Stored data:
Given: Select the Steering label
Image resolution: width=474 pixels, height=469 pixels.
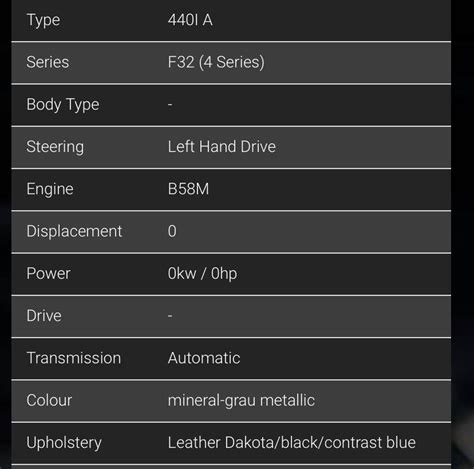Looking at the screenshot, I should pyautogui.click(x=55, y=147).
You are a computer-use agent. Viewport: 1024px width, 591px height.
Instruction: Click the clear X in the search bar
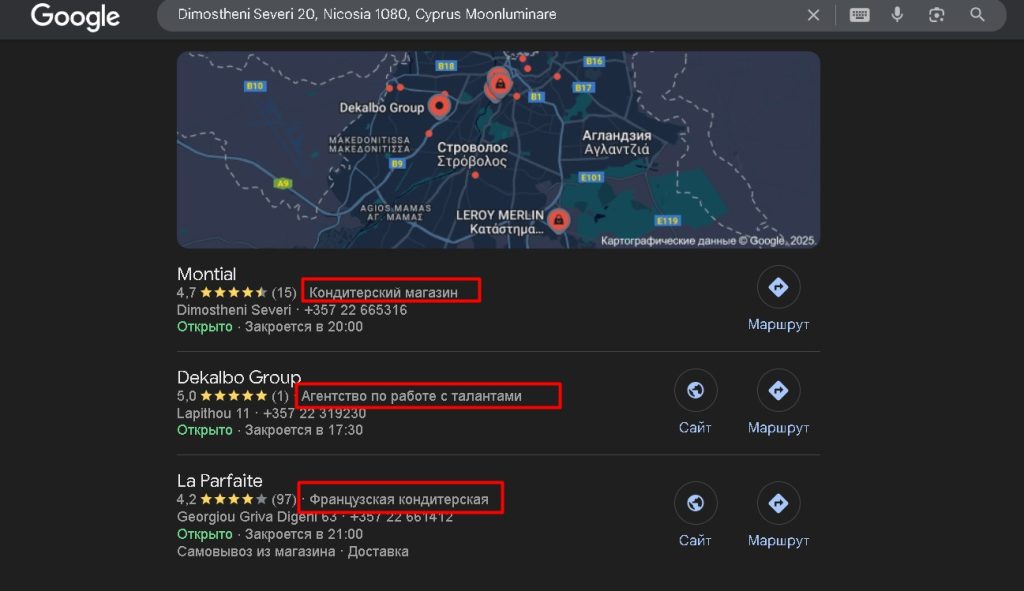coord(813,15)
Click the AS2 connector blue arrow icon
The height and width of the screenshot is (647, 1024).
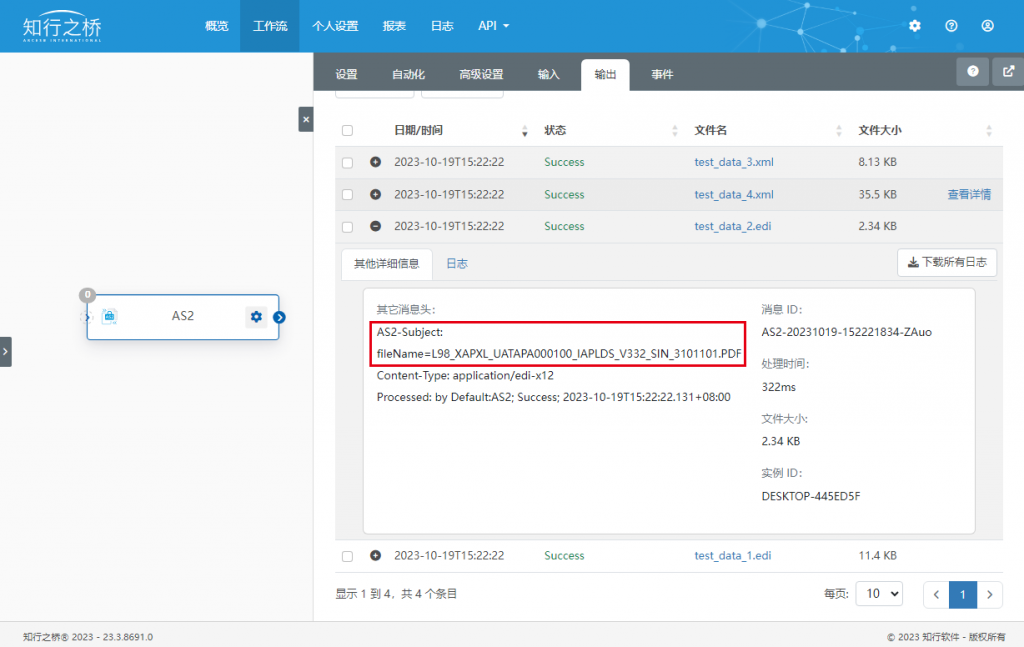(x=280, y=317)
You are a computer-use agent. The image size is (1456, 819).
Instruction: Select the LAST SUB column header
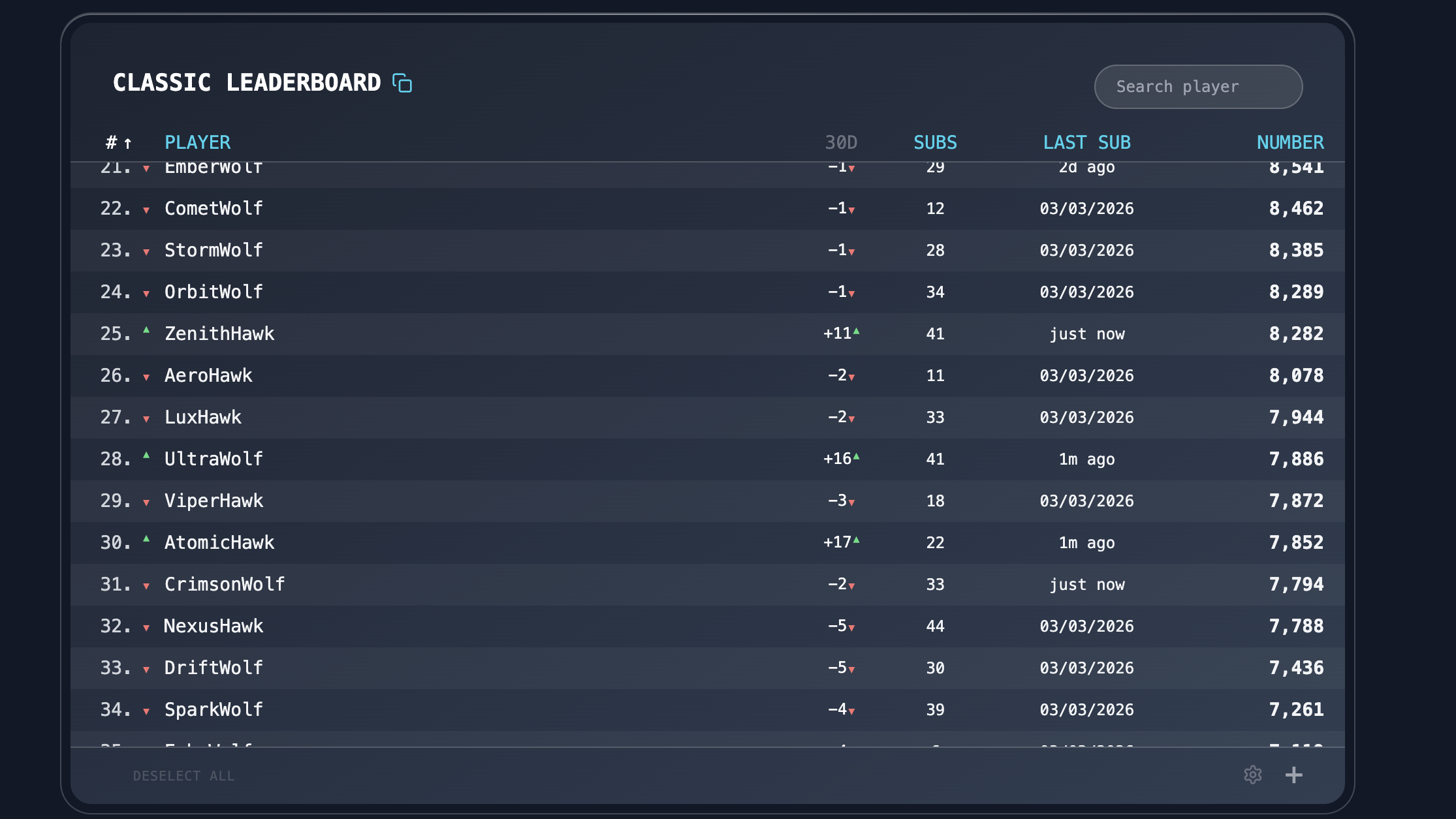pyautogui.click(x=1086, y=142)

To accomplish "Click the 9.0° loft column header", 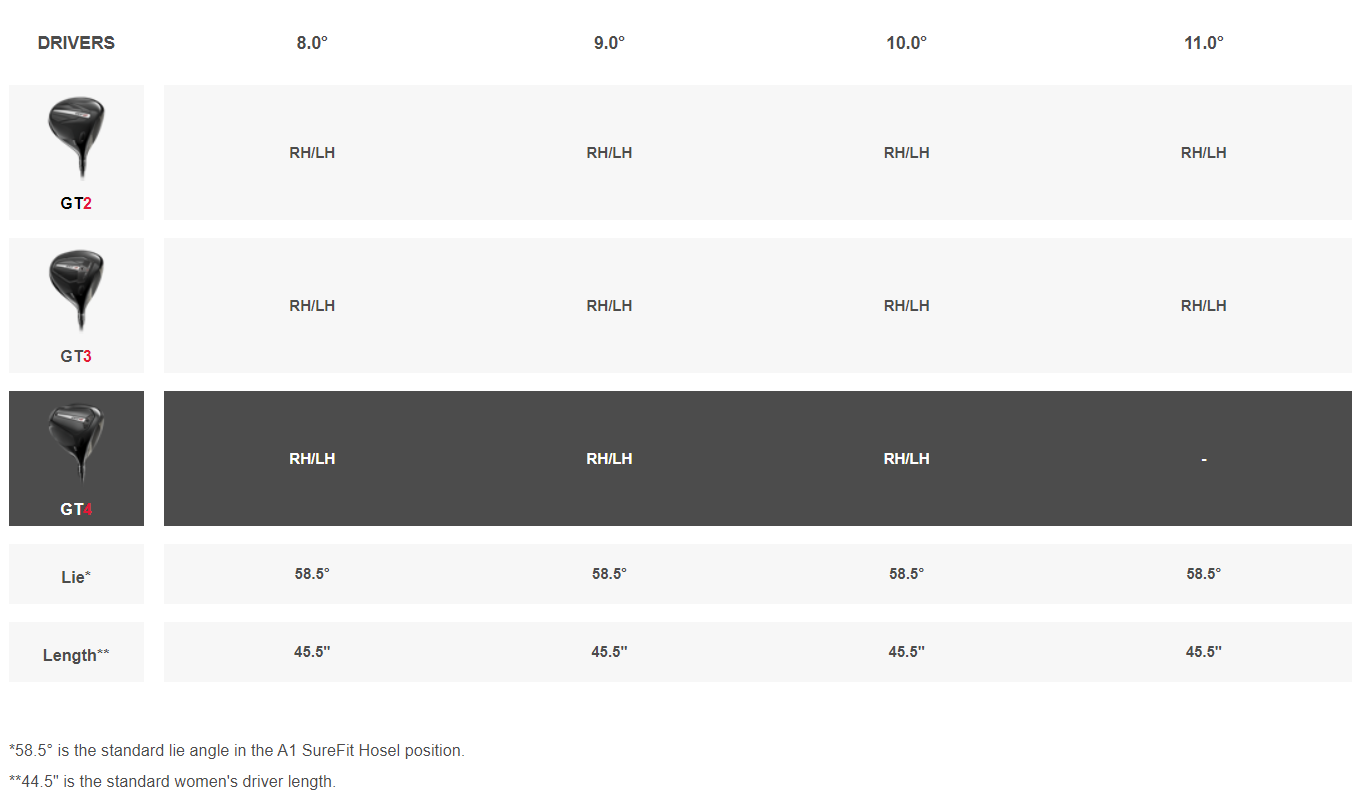I will point(609,43).
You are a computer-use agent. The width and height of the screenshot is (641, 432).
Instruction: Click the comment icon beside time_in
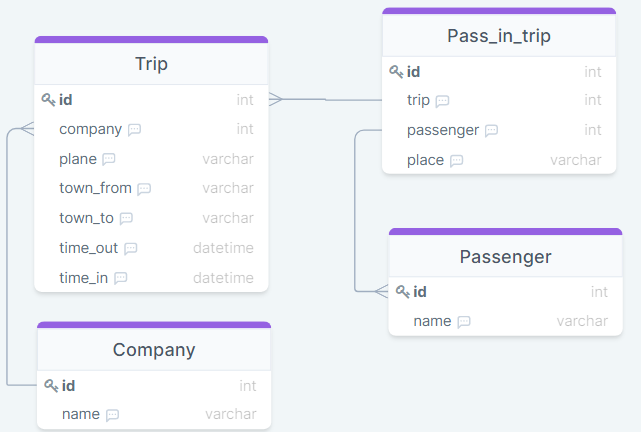pos(121,278)
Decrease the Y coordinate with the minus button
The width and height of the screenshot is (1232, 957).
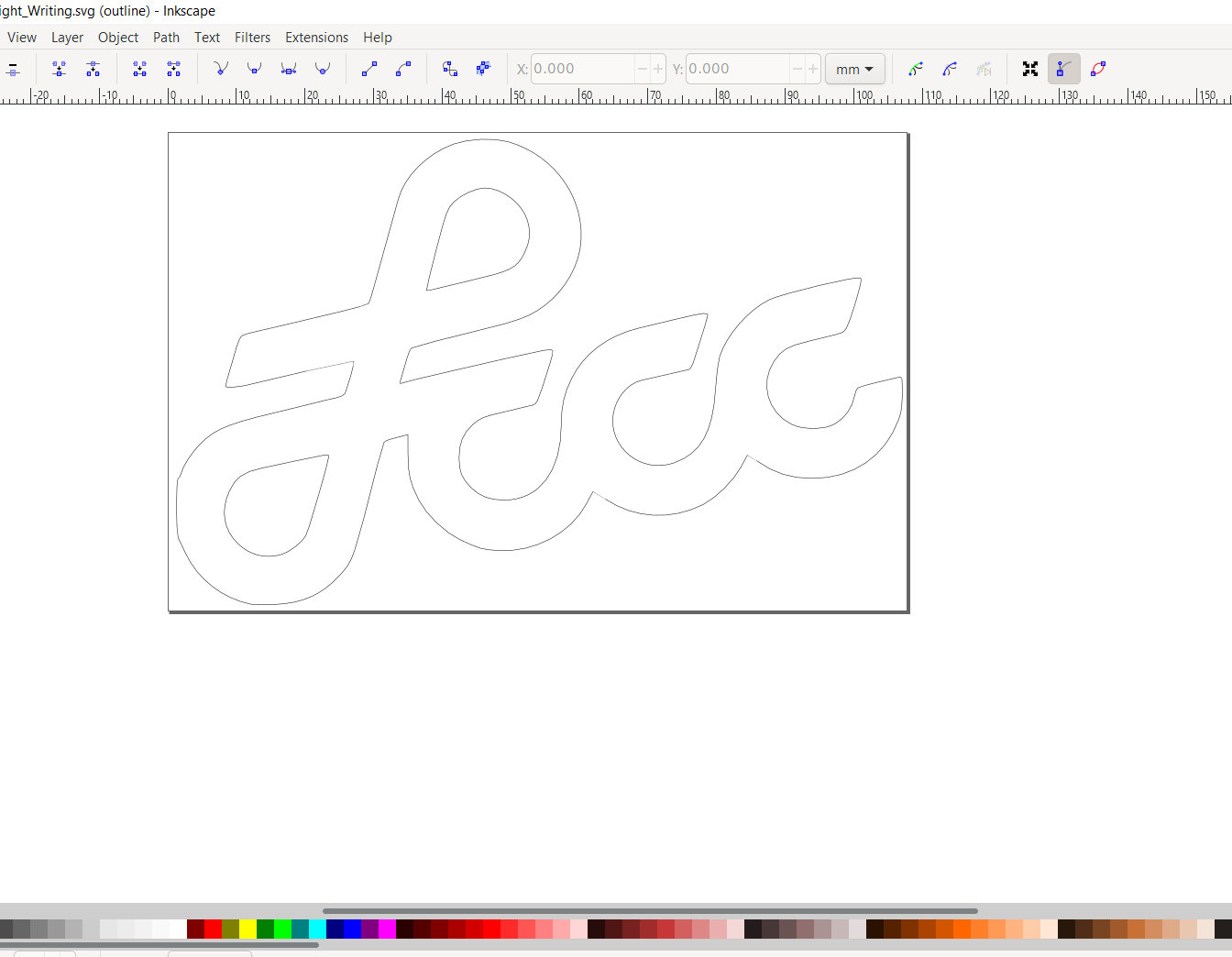796,69
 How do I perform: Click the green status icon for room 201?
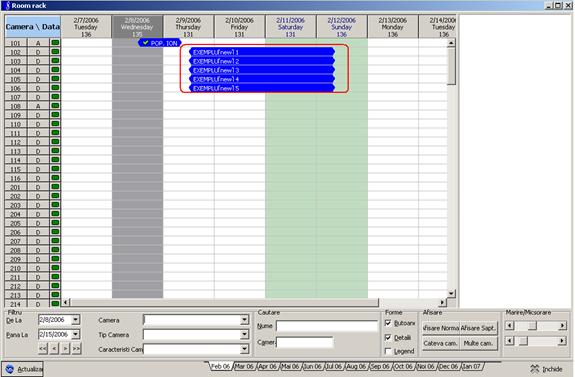(55, 187)
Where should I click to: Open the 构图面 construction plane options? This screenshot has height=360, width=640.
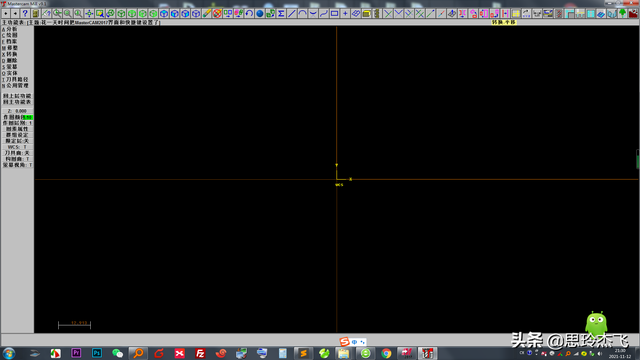point(17,159)
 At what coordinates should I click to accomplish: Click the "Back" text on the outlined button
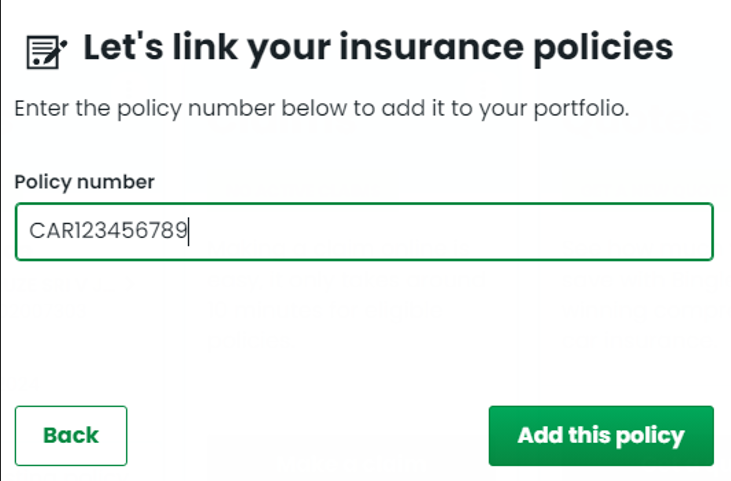coord(71,435)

◆ **WORK ORDER**
Gather from the data above every line with the string "agent".

◆ **SOLUTION BELOW**
You are a computer-use agent. Viewport: 1024px width, 591px height.
You are a computer-use agent. The image size is (1456, 819).
You are a computer-use agent. The width and height of the screenshot is (641, 432).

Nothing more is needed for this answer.